Distinctive Patterns of Tau Accumulation and White-Matter Degeneration on Domain-Specific Neuropsychiatric Test Scores
Diagnosis of AD is often started via cognitive tests such as the Mini Mental Status Exam (MMSE) or Montreal Cognitive Assessment (MOCA) with the diagnosis being finalized with autopsy. Currently, positron emission tomography (PET) tracers are used to visualize tau and beta amyloid accumulation in the brain. These imaging techniques demonstrate significant correlations with cognitive decline and have been used to aid in the diagnosis of AD. Particularly, tau accumulation has been shown to progress in a distinct pattern and has been linked to white matter degeneration. We hypothesized that tau accumulation and white matter degeneration in different brain regions have unique correlation patterns with domain-specific neuropsychiatric test scores.

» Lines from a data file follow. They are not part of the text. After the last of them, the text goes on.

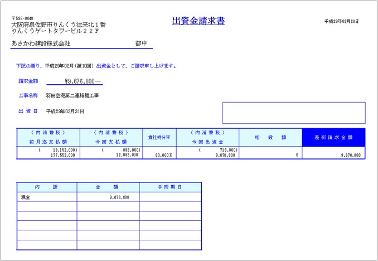Select the 177,552,000 previous payment value
Screen dimensions: 378x261
[x=65, y=156]
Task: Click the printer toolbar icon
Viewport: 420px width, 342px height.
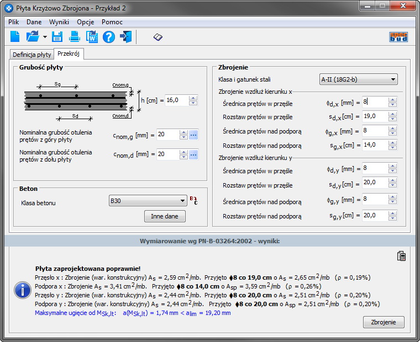Action: (x=75, y=37)
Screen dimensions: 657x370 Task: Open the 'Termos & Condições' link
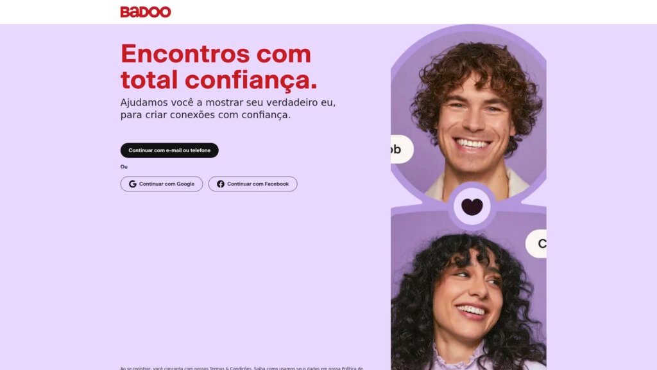coord(230,368)
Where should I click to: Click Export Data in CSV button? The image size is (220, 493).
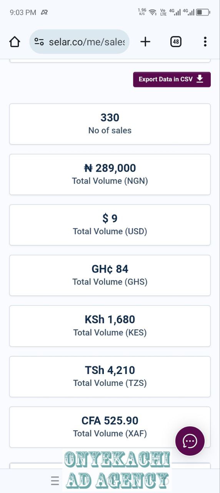(x=172, y=79)
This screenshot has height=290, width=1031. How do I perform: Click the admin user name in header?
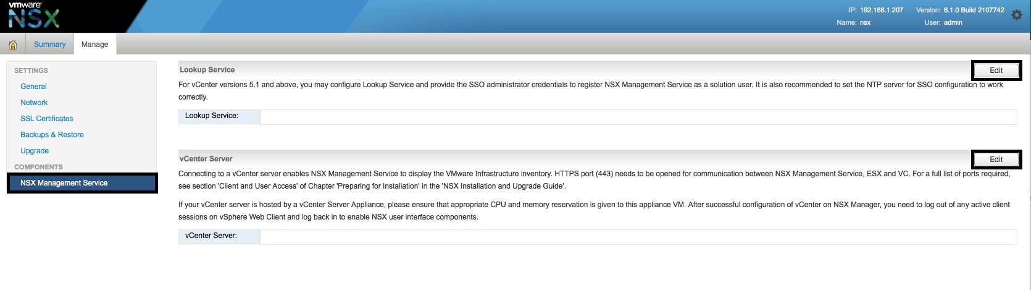click(x=953, y=23)

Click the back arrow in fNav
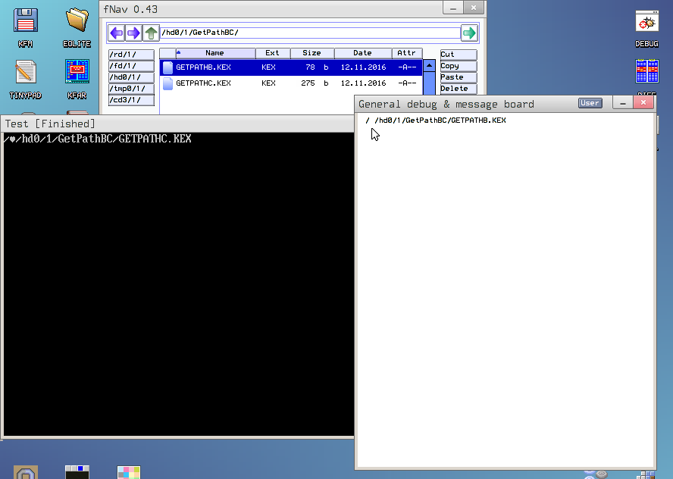(116, 33)
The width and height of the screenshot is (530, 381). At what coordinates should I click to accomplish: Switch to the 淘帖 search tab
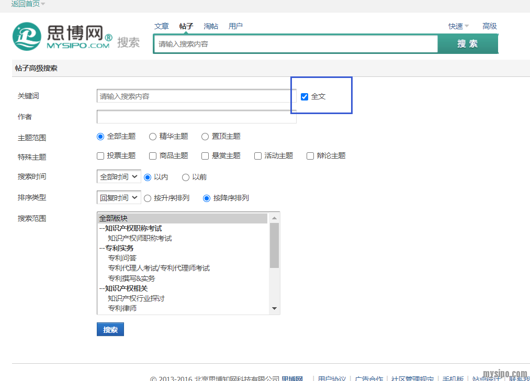(211, 26)
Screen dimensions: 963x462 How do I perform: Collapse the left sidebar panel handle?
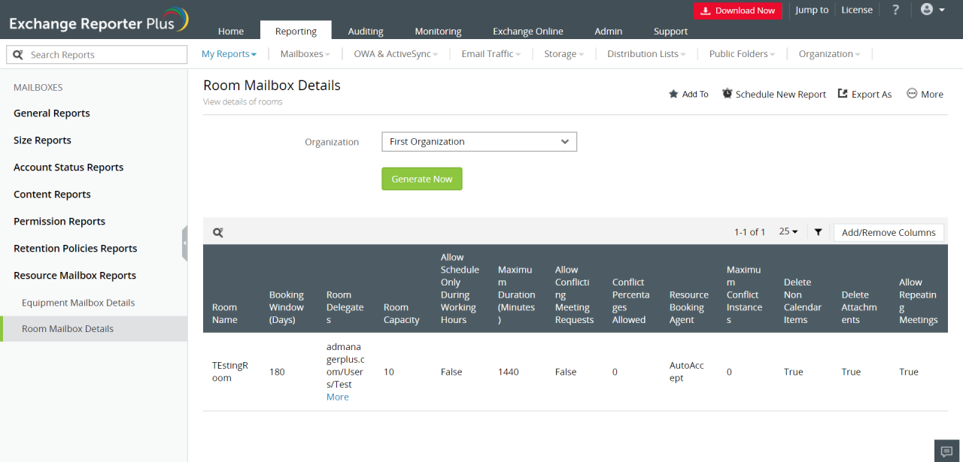pyautogui.click(x=184, y=243)
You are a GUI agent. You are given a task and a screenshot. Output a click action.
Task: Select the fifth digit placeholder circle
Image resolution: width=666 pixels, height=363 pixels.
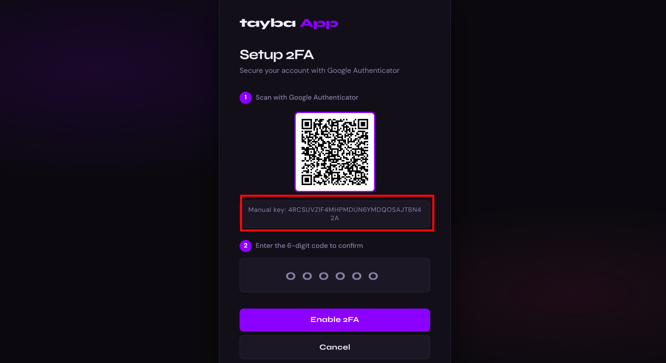[356, 276]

This study included 87 older adults (57 cognitively normal subjects and 27 mild cognitive impairment) from the Indiana Alzheimer’s Disease Center. All participants underwent tau-PET ([18F] Flortaucipir PET) and diffusion MRI (dMRI) exams. Tau accumulation was quantified with tau-PET SUVR. White-matter structural connectivity (SC), which probes the integrity of white-matter connections of the brain, was quantified by metrices extracted from dMRI using network analysis. Both tau accumulation and SC measurements were quantified in 84 cortical region of interests (ROIs) and were compared to their domain specific neuropsychiatric test scores with linear regression analysis.
The verbal memory, visual memory, and visuospatial ability all had unique region-specific correlations with white-matter degeneration and tau accumulation. Verbal memory was solely correlated with tau accumulation. Visual memory was related to both tau accumulation and white-matter SC. Finally, visuospatial ability was only correlated with white-matter SC.
This data reveals that although there is a tight interplay between tau accumulation and white-matter degeneration, they affect brain functions in different ways. Specifically, grey-matter tau accumulation is associated with overall memory loss and decrease in the white-matter connectivity affects the visual-related information processing.